--- START ---
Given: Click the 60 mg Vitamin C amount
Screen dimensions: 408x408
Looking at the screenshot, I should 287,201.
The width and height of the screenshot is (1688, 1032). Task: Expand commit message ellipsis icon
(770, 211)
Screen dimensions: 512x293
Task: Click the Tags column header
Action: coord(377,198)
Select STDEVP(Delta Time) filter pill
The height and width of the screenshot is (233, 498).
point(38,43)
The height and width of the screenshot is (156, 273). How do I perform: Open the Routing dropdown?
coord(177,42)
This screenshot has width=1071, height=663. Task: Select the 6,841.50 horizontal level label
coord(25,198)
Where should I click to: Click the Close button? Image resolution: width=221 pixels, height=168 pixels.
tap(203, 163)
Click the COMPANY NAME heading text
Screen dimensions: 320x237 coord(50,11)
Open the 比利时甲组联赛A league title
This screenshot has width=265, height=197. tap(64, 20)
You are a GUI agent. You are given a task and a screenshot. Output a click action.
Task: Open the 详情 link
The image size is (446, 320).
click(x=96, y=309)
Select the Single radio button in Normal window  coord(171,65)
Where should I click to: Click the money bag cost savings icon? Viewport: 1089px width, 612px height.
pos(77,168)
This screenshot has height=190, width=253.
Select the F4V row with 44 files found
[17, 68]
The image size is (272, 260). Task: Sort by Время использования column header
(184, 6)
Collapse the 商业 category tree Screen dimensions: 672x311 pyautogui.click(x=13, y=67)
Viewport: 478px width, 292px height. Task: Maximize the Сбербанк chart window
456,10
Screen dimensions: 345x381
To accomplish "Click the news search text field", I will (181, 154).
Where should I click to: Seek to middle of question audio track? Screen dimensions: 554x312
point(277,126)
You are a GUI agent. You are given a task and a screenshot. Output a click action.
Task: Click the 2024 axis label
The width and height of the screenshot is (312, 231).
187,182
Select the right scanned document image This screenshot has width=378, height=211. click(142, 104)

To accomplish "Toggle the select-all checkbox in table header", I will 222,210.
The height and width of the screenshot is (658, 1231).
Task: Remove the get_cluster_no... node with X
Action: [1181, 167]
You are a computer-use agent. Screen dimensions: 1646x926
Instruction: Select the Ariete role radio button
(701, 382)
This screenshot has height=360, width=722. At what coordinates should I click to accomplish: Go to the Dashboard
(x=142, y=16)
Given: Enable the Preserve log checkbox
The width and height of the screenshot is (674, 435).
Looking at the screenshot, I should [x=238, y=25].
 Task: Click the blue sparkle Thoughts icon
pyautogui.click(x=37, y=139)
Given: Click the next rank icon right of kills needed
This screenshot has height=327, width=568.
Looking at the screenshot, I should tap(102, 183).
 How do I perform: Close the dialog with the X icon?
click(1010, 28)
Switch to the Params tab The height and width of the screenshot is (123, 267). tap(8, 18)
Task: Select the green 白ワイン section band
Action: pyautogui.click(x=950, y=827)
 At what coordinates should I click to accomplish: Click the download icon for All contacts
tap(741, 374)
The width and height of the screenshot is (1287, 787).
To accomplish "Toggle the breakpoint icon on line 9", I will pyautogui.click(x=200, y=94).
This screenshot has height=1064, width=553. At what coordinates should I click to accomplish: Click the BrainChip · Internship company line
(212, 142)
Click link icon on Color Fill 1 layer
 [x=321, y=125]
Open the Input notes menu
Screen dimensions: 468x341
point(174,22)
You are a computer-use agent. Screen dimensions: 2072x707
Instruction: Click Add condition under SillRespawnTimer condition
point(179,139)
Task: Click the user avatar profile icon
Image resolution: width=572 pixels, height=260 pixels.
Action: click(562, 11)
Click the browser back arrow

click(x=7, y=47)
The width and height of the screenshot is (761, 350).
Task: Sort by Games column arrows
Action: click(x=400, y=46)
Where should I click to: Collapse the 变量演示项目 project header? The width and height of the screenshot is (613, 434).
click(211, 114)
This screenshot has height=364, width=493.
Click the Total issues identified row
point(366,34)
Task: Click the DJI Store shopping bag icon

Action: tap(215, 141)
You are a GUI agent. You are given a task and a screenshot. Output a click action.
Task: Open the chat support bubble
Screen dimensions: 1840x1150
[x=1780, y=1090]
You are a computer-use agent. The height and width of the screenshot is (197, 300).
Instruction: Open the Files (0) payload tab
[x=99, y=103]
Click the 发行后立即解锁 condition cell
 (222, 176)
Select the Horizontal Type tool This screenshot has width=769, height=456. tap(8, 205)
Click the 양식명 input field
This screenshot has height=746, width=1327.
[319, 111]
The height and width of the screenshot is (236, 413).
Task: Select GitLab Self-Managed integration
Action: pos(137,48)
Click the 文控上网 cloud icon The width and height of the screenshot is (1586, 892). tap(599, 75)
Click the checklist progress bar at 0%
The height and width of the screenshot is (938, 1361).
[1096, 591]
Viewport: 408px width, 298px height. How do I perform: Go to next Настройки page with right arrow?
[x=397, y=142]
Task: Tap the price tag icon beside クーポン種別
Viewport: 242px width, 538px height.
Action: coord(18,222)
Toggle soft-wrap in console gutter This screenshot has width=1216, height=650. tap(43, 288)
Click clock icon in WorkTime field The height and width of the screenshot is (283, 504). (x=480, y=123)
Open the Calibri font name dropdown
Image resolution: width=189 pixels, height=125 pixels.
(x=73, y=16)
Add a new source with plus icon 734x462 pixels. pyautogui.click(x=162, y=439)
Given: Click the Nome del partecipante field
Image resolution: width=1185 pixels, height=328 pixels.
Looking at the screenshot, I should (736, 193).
--- END ---
### [AIM OF THE TASK]
Turn the part of the entries that begins with the line containing "Open the Input notes menu" and ends with the line containing "[1096, 591]" into a JSON list of strings, one string per line, leaving out any blank lines.

### [RESULT OF THE EXERCISE]
[
  "Open the Input notes menu",
  "Screen dimensions: 468x341",
  "point(174,22)",
  "You are a computer-use agent. Screen dimensions: 2072x707",
  "Instruction: Click Add condition under SillRespawnTimer condition",
  "point(179,139)",
  "Task: Click the user avatar profile icon",
  "Image resolution: width=572 pixels, height=260 pixels.",
  "Action: click(562, 11)",
  "Click the browser back arrow",
  "click(x=7, y=47)",
  "The width and height of the screenshot is (761, 350).",
  "Task: Sort by Games column arrows",
  "Action: click(x=400, y=46)",
  "Where should I click to: Collapse the 变量演示项目 project header? The width and height of the screenshot is (613, 434).",
  "click(211, 114)",
  "This screenshot has height=364, width=493.",
  "Click the Total issues identified row",
  "point(366,34)",
  "Task: Click the DJI Store shopping bag icon",
  "Action: tap(215, 141)",
  "You are a GUI agent. You are given a task and a screenshot. Output a click action.",
  "Task: Open the chat support bubble",
  "Screen dimensions: 1840x1150",
  "[x=1780, y=1090]",
  "You are a computer-use agent. The height and width of the screenshot is (197, 300).",
  "Instruction: Open the Files (0) payload tab",
  "[x=99, y=103]",
  "Click the 发行后立即解锁 condition cell",
  " (222, 176)",
  "Select the Horizontal Type tool This screenshot has width=769, height=456. tap(8, 205)",
  "Click the 양식명 input field",
  "This screenshot has height=746, width=1327.",
  "[319, 111]",
  "The height and width of the screenshot is (236, 413).",
  "Task: Select GitLab Self-Managed integration",
  "Action: pos(137,48)",
  "Click the 文控上网 cloud icon The width and height of the screenshot is (1586, 892). tap(599, 75)",
  "Click the checklist progress bar at 0%",
  "The height and width of the screenshot is (938, 1361).",
  "[1096, 591]"
]